**EXERCISE OBJECTIVE**.
Your answer should be the exact lines of the data below from the one containing "SGI (98, 1382)" through the one containing "Secciones (467, 147)"; please include nothing else.

**Dataset entries**.

******************************

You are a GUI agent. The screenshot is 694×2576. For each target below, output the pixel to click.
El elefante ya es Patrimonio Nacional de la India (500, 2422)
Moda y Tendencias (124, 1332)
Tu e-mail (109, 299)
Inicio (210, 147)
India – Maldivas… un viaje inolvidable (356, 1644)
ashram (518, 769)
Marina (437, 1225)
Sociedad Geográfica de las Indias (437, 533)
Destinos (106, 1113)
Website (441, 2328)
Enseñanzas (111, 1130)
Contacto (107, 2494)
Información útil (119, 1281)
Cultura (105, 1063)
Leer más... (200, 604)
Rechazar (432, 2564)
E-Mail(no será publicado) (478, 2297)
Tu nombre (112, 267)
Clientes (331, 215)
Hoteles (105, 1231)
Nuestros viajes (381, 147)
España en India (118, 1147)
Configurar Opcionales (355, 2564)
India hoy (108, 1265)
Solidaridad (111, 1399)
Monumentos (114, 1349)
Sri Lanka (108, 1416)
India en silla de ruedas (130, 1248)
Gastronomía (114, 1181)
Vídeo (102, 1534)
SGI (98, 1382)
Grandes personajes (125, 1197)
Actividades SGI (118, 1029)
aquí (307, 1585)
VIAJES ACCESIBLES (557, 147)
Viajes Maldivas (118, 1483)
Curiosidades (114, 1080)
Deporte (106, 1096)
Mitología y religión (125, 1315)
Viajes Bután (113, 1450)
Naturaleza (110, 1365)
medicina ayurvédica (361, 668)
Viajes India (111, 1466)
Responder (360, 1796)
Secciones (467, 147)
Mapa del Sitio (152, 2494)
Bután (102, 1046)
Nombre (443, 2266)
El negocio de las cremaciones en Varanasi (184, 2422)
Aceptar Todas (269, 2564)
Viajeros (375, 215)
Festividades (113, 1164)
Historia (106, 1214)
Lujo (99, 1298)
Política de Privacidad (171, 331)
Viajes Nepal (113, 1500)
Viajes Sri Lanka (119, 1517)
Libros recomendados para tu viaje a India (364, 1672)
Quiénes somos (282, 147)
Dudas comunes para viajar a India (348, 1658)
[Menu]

******************************

**REPLY**.
SGI (98, 1382)
Grandes personajes (125, 1197)
Actividades SGI (118, 1029)
aquí (307, 1585)
VIAJES ACCESIBLES (557, 147)
Viajes Maldivas (118, 1483)
Curiosidades (114, 1080)
Deporte (106, 1096)
Mitología y religión (125, 1315)
Viajes Bután (113, 1450)
Naturaleza (110, 1365)
medicina ayurvédica (361, 668)
Viajes India (111, 1466)
Responder (360, 1796)
Secciones (467, 147)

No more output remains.